What are the symptoms?
Because the facial nerve has so many functions and is so complex, damage to the nerve or a disruption in its function can lead to many problems. Symptoms of Bell’s palsy can vary from person to person and range in severity from mild weakness to total paralysis. These symptoms may include twitching, weakness, or paralysis on one or rarely both sides of the face. Other symptoms may include drooping of the eyelid and corner of the mouth, drooling, dryness of the eye or mouth, impairment of taste, and excessive tearing in one eye.

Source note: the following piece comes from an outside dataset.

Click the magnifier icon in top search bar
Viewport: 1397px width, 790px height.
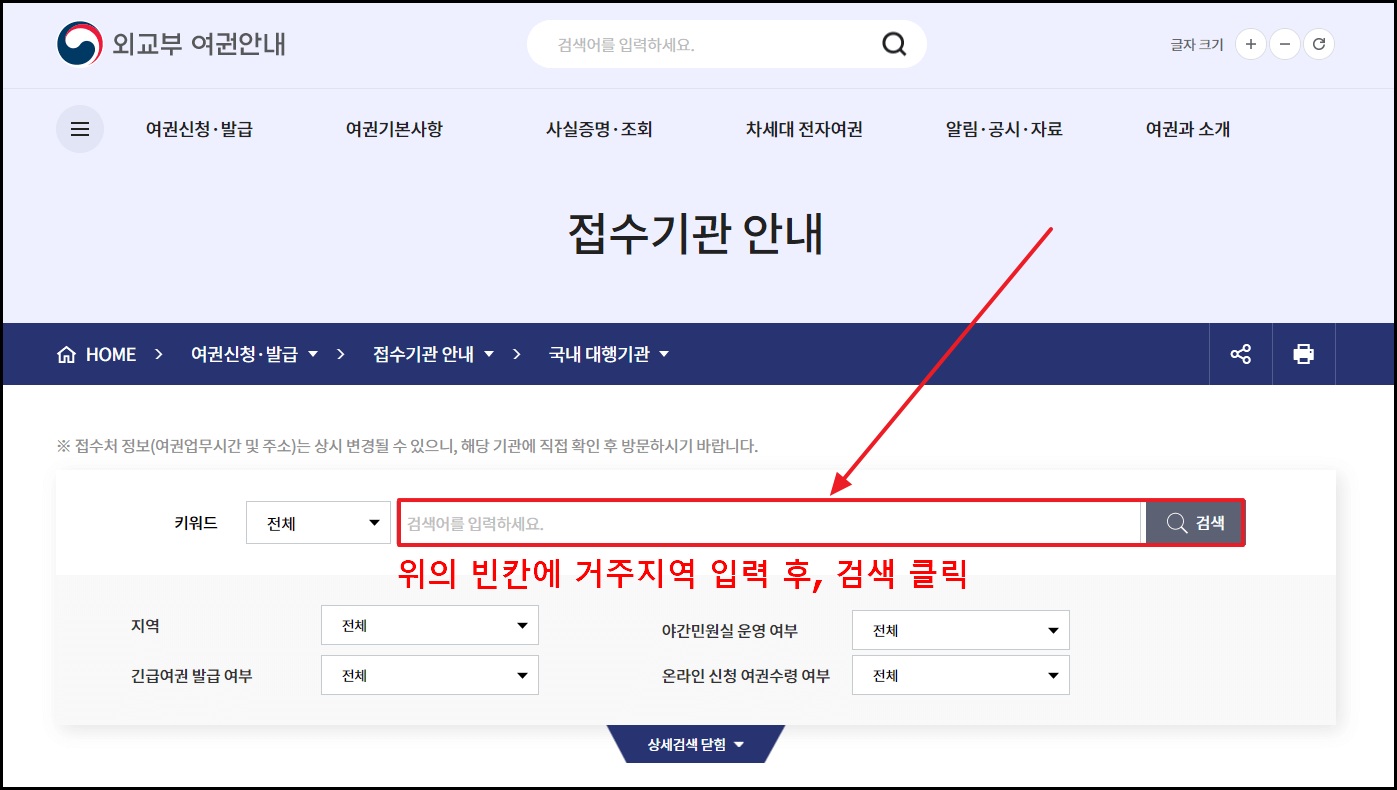[893, 44]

Most often these symptoms, which usually begin suddenly and reach their peak within 48 hours, lead to significant facial distortion.

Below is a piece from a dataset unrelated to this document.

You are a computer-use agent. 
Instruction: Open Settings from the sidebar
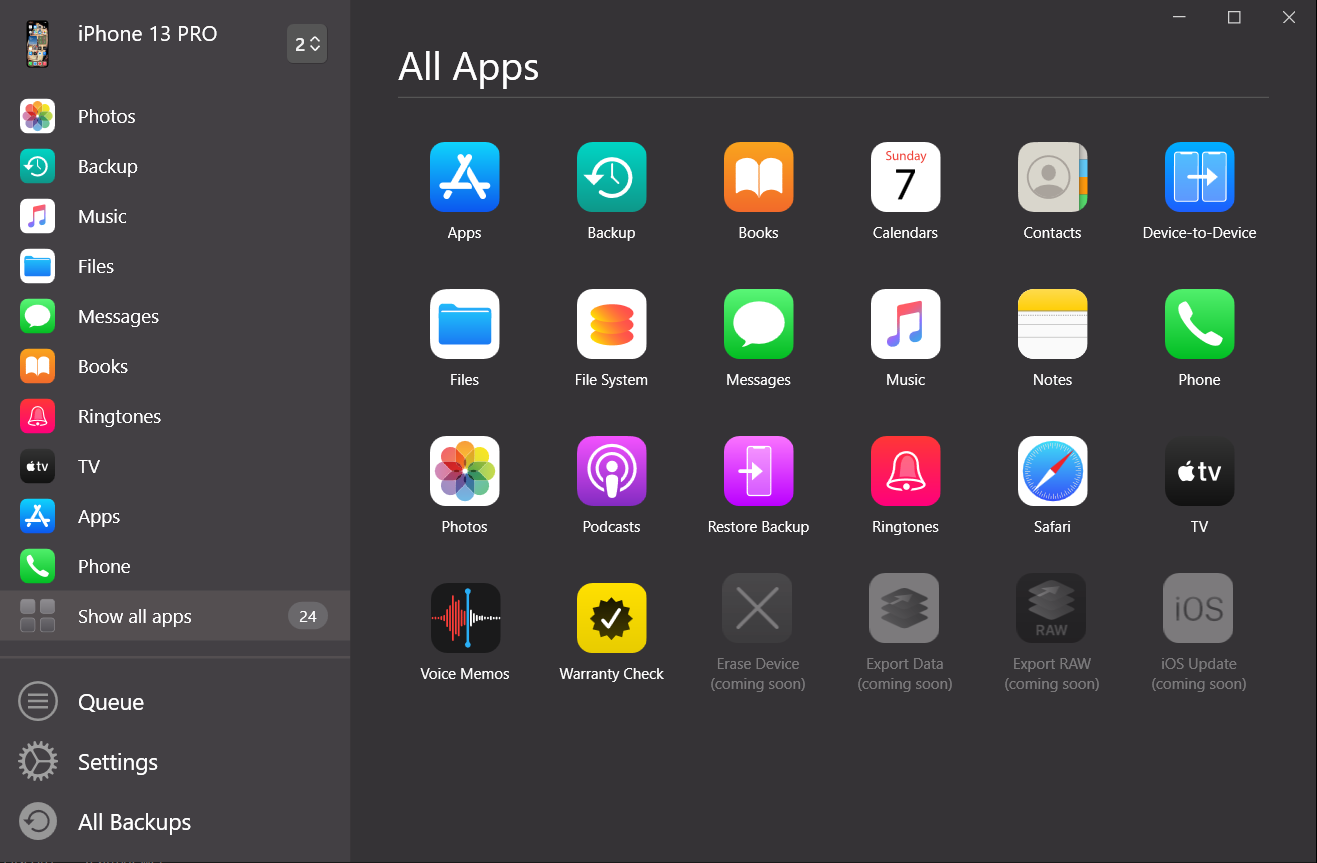pos(117,763)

Other symptoms may include pain or discomfort around the jaw and behind the ear, ringing in one or both ears, headache, loss of taste, hypersensitivity to sound on the affected side, impaired speech, dizziness, and difficulty eating or drinking.
What causes Bell’s Palsy?
Bell’s palsy occurs when the nerve that controls the facial muscles is swollen, inflamed, or compressed, resulting in facial weakness or paralysis. Exactly what causes this damage, however, is unknown.
Most scientists believe that a viral infection such as viral meningitis or the common cold sore virus—herpes simplex—causes the disorder. They believe that the facial nerve swells and becomes inflamed in reaction to the infection, causing pressure within the Fallopian canal and leading to ischemia (the restriction of blood and oxygen to the nerve cells). In some mild cases (where recovery is rapid), there is damage only to the myelin sheath of the nerve. The myelin sheath is the fatty covering-which acts as an insulator-on nerve fibers in the brain.

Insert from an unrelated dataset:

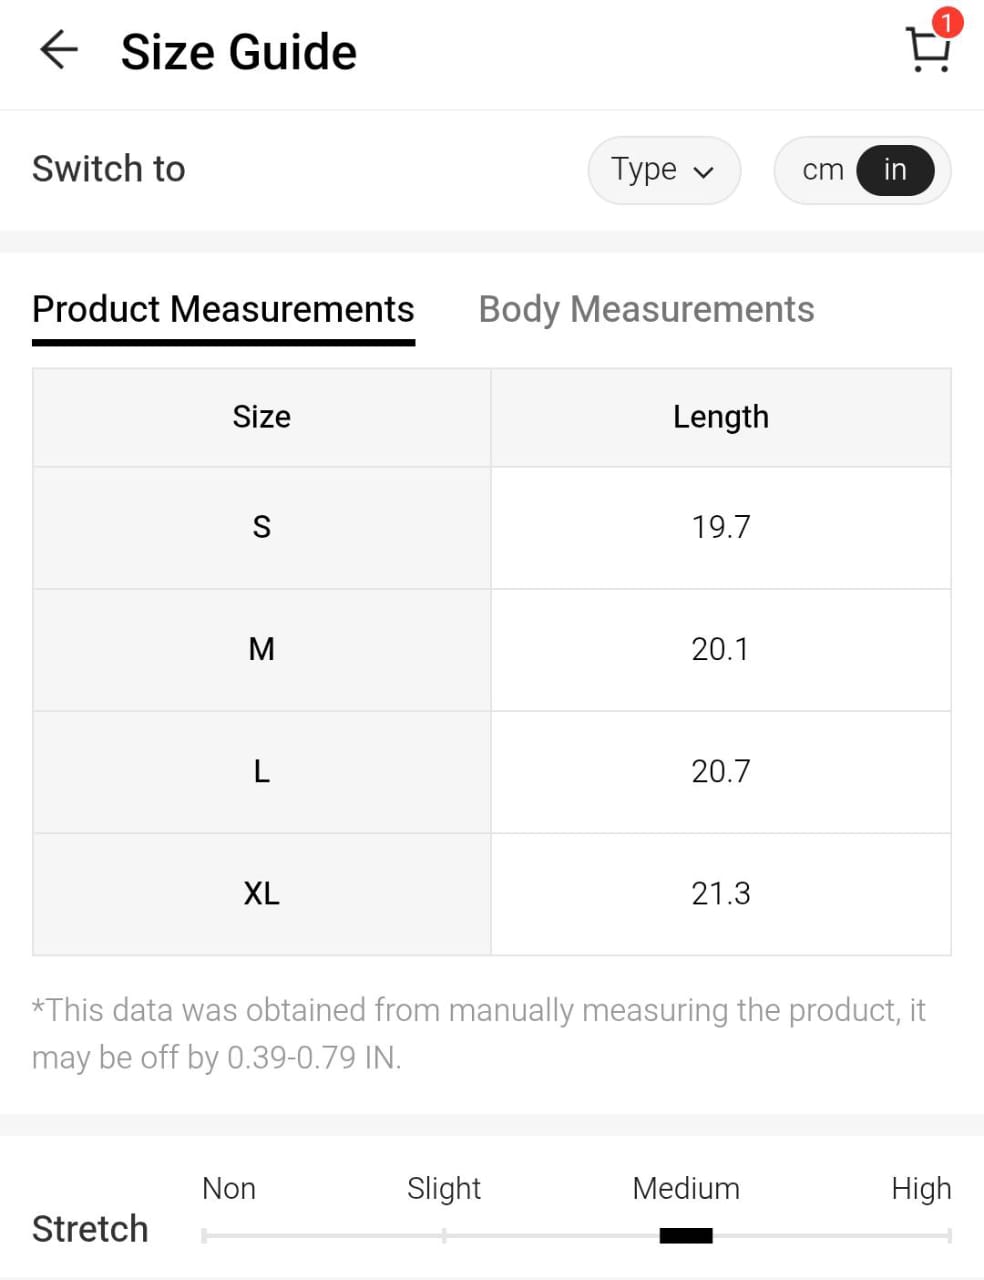Open the Type dropdown
This screenshot has height=1280, width=984.
click(x=663, y=170)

The disorder has also been associated with influenza or a flu-like illness, headaches, chronic middle ear infection, high blood pressure, diabetes, sarcoidosis, tumors, Lyme disease, and trauma such as skull fracture or facial injury.
Who gets it?
Bell’s palsy afflicts approximately 40,000 Americans each year. It affects men and women equally and can occur at any age, but it is less common before age 15 or after age 60. It disproportionately attacks people who have diabetes or upper respiratory ailments such as the flu or a cold.
How is it diagnosed?
A diagnosis of Bell’s palsy is made based on clinical presentation — including a distorted facial appearance and the inability to move muscles on the affected side of the face — and by ruling out other possible causes of facial paralysis. There is no specific laboratory test to confirm diagnosis of the disorder.
Generally, a physician will examine the individual for upper and lower facial weakness. In most cases this weakness is limited to one side of the face or occasionally isolated to the forehead, eyelid, or mouth. A test called electromyography (EMG) can confirm the presence of nerve damage and determine the severity and the extent of nerve involvement. Blood tests can sometimes be helpful in diagnosing other concurrent problems such as diabetes and certain infections. A magnetic resonance imaging (MRI) or computed tomography (CT) scan can eliminate other structural causes of pressure on the facial nerve.
What is the prognosis?
The prognosis for individuals with Bell’s palsy is generally very good. The extent of nerve damage determines the extent of recovery. Improvement is gradual and recovery times vary. With or without treatment, most individuals begin to get better within 2 weeks after the initial onset of symptoms and most recover completely, returning to normal function within 3 to 6 months. For some, however, the symptoms may last longer. In a few cases, the symptoms may never completely disappear. In rare cases, the disorder may recur, either on the same or the opposite side of the face.